The way I see it, the problem consists in finding the number of sorted list of max 90 elements which have a sum equal to 90.
There is a concept which is quite close to this and we call it the partitions of a number.
For example, the partitions of 4 are [4], [3, 1], [2, 2], [2, 1, 1], [1, 1, 1, 1].
After a bit of research I found this article which is relevant to your problem.
As explained in there, the recursion method results in a very long calculation for large numbers, but...
A much more efficient approach is via an approach called dynamic programming. Here we compute a function psum(n,k), which is the total number of n-partitions with largest component of k or smaller. At any given stage we will have computed the values of psum(1,k), psum(2,k), psum(3,k), ..., psum(n,k) for some fixed k. Given this vector of n values we compute the values for k+1 as follows:
psum(i,k+1) = psum(i,k) + p(i,k) for any value i
But recall that p(i,k) = Σj p(i-k,j) = psum(i-k,k)
So psum(i,k+1) = psum(i,k) + psum(i-k,k)
So with a little care we can reuse the vector of values and compute the values of psum(i,k) in a rolling value for successively greater values of k. Finally, we have a vector whose values are psum(i,n). The value psum(n,n) is the desired value p(n). As an additional benefit we see that we have simultaneously computed the values of p(1), p(2), ..., p(n).
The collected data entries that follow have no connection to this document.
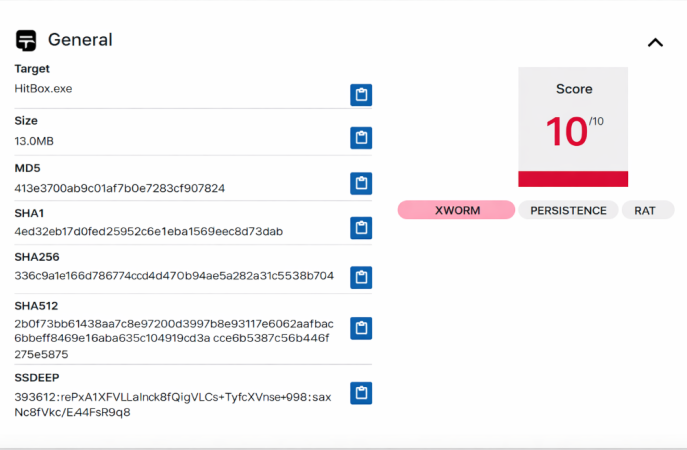Image resolution: width=687 pixels, height=450 pixels.
Task: Copy the Target filename HitBox.exe
Action: (x=361, y=95)
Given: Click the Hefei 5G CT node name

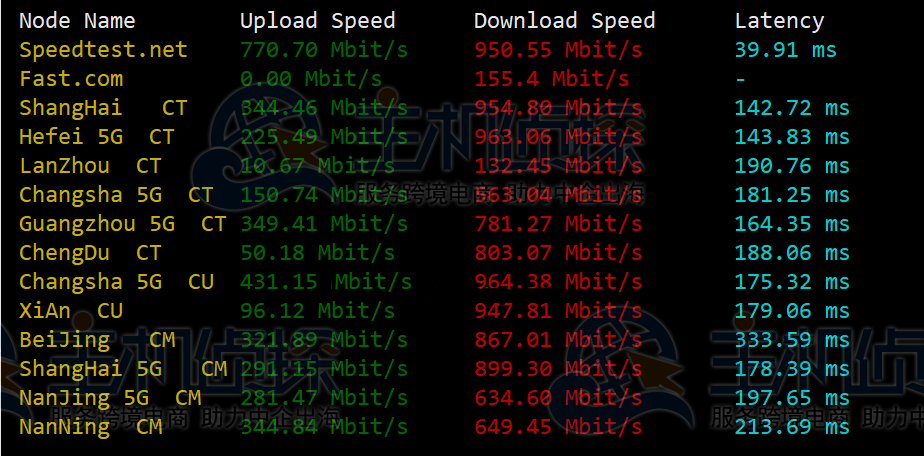Looking at the screenshot, I should click(x=97, y=137).
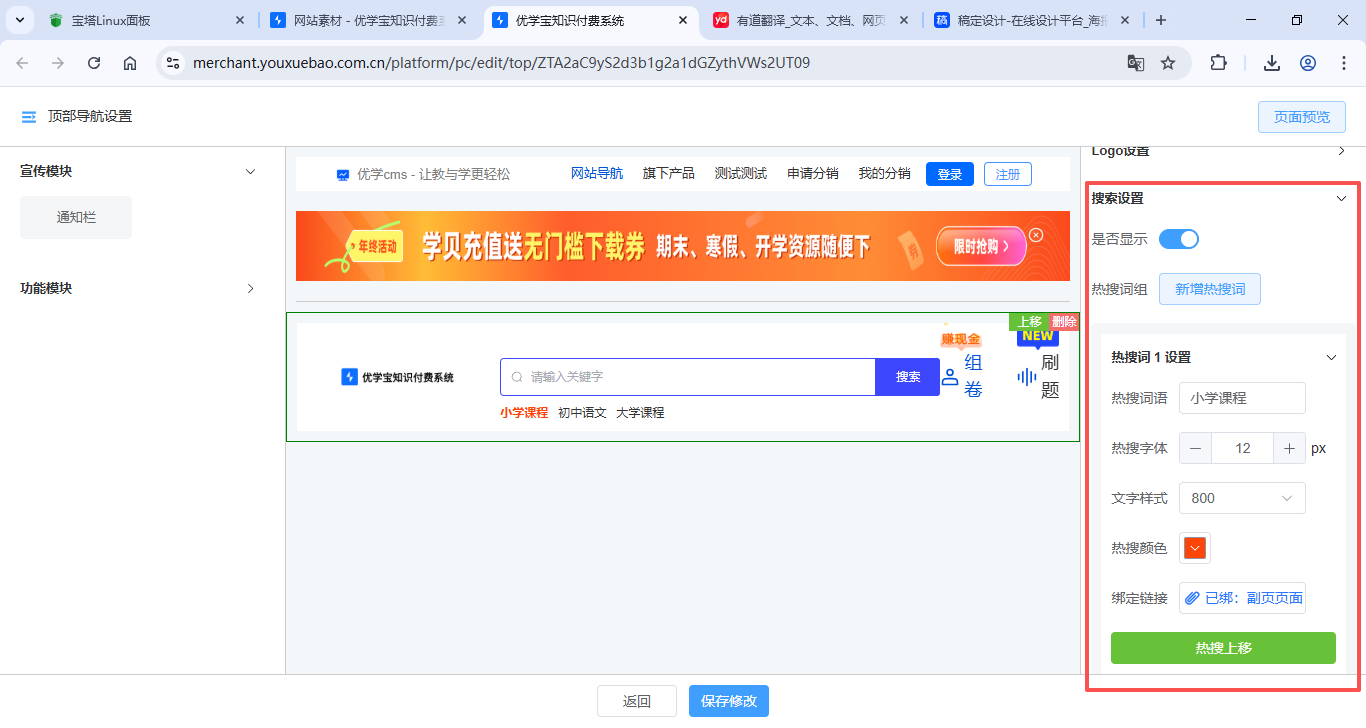Open the 文字样式 dropdown showing 800
1366x728 pixels.
point(1242,498)
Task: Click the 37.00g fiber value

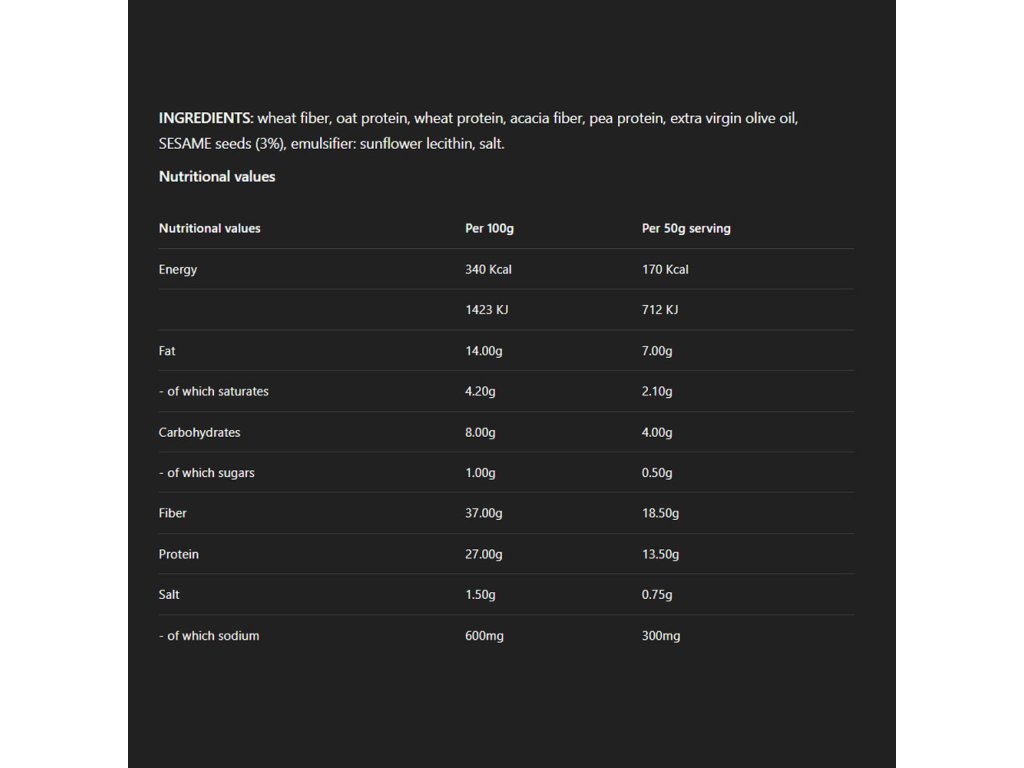Action: 484,513
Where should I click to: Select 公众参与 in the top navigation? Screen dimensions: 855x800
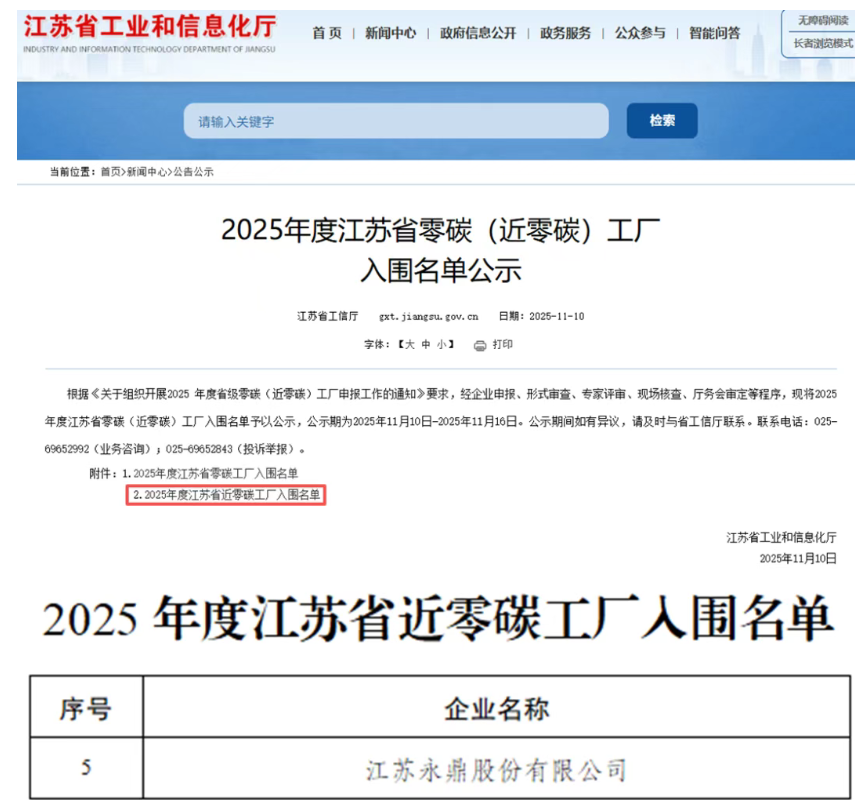pyautogui.click(x=640, y=33)
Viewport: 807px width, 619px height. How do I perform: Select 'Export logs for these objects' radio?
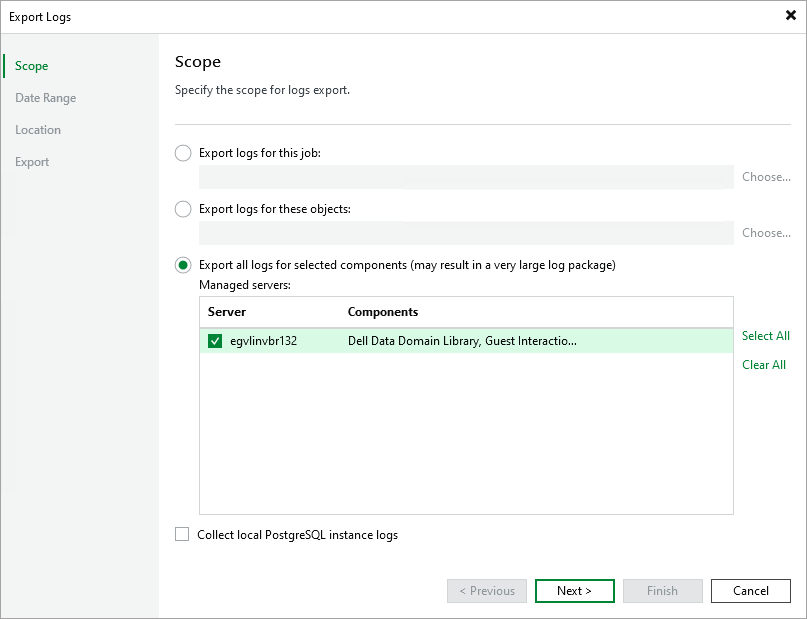pyautogui.click(x=183, y=209)
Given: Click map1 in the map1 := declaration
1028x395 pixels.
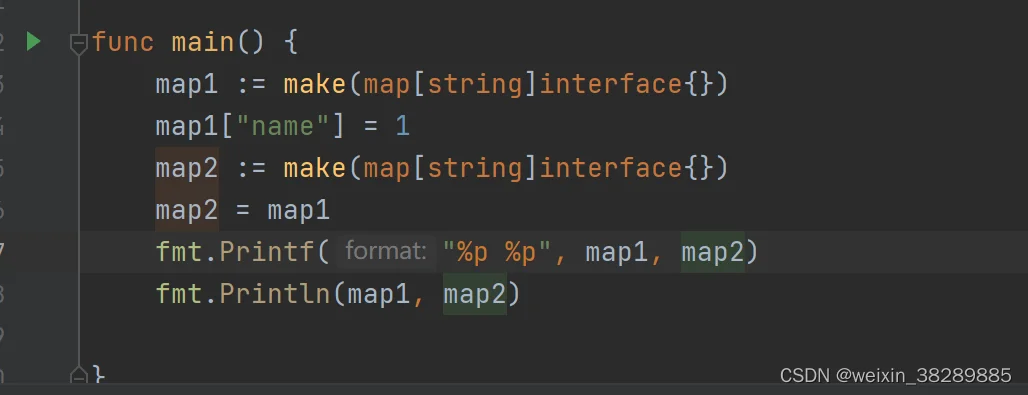Looking at the screenshot, I should click(x=187, y=84).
Basically, if you keep the intermediate values in a list and use the recurrence presented in the article,
psum(i,k+1) = psum(i,k) + psum(i-k,k)
you can use the following function:
def partitionp(n):
partpsum = [1] * (n + 1)
for i in range(2, n + 1):
for j in range(i, n + 1):
partpsum[j] += partpsum[j - i]
return partpsum[n]
At each iteration of the outer for loop, the list partpsum contains all the value psum(1,k), psum(2,k), psum(3,k), ..., psum(n,k). At the end of the iteration, you only need to return psum(n,n).